### GIVEN DATA

■ ■ ■ ■ ■ ■ ■

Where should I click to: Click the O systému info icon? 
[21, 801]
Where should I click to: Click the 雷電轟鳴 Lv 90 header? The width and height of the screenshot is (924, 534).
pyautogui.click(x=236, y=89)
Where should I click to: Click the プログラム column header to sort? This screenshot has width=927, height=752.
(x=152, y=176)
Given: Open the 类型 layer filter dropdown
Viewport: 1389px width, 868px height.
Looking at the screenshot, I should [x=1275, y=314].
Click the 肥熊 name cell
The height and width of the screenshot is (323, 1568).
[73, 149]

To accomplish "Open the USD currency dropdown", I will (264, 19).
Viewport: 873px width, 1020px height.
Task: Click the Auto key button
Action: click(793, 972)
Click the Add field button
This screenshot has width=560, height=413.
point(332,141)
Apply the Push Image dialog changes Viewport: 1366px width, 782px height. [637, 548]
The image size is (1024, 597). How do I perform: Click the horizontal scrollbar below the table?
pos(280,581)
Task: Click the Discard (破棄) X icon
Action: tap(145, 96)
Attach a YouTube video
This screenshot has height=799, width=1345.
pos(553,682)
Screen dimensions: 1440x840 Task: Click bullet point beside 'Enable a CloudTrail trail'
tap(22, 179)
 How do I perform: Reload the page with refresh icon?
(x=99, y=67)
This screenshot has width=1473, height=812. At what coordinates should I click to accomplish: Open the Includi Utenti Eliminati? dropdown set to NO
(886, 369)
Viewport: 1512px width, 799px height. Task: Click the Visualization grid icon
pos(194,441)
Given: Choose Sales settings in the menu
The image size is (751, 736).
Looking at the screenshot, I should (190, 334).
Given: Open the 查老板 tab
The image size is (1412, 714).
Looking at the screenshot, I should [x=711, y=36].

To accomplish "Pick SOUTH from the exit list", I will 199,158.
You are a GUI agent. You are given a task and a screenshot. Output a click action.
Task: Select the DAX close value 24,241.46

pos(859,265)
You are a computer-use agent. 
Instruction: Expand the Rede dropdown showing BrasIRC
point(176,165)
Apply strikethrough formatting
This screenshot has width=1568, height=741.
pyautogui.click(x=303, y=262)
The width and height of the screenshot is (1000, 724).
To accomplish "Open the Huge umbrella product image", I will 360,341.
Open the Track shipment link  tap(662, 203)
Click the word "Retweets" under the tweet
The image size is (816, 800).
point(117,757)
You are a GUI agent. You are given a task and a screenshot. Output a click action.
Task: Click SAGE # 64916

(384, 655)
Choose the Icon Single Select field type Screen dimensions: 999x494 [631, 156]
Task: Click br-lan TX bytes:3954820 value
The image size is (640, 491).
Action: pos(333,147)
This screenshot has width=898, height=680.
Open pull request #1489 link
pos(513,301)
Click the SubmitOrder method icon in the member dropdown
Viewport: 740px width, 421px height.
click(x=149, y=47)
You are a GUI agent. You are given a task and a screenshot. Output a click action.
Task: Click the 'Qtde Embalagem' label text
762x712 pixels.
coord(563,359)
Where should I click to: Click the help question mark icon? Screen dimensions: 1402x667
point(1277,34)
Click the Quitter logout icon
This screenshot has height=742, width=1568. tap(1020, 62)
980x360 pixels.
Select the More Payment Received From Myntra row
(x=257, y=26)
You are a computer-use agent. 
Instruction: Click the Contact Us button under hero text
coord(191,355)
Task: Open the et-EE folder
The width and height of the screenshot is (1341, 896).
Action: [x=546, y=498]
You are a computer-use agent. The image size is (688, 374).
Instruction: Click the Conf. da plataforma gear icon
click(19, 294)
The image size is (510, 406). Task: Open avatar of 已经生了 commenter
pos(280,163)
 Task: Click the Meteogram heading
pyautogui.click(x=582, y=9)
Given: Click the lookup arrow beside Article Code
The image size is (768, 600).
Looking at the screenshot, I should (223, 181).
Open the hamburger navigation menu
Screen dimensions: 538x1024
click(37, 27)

■ ■ ■ ■ ■ ■ ■

### DIRECTIONS
What is needed is an exact copy of the lines from the start of the listing through the line where "Apply the Push" sits, please, both end lines included and nothing more.

### EXPECTED OUTPUT
Where should I click to: Click the O systému info icon? 
[21, 801]
Where should I click to: Click the 雷電轟鳴 Lv 90 header? The width and height of the screenshot is (924, 534).
pyautogui.click(x=236, y=89)
Where should I click to: Click the プログラム column header to sort? This screenshot has width=927, height=752.
(x=152, y=176)
Given: Open the 类型 layer filter dropdown
Viewport: 1389px width, 868px height.
Looking at the screenshot, I should [x=1275, y=314].
Click the 肥熊 name cell
The height and width of the screenshot is (323, 1568).
[73, 149]

To accomplish "Open the USD currency dropdown", I will (264, 19).
Viewport: 873px width, 1020px height.
Task: Click the Auto key button
Action: click(793, 972)
Click the Add field button
This screenshot has width=560, height=413.
point(332,141)
Apply the Push Image dialog changes Viewport: 1366px width, 782px height. [637, 548]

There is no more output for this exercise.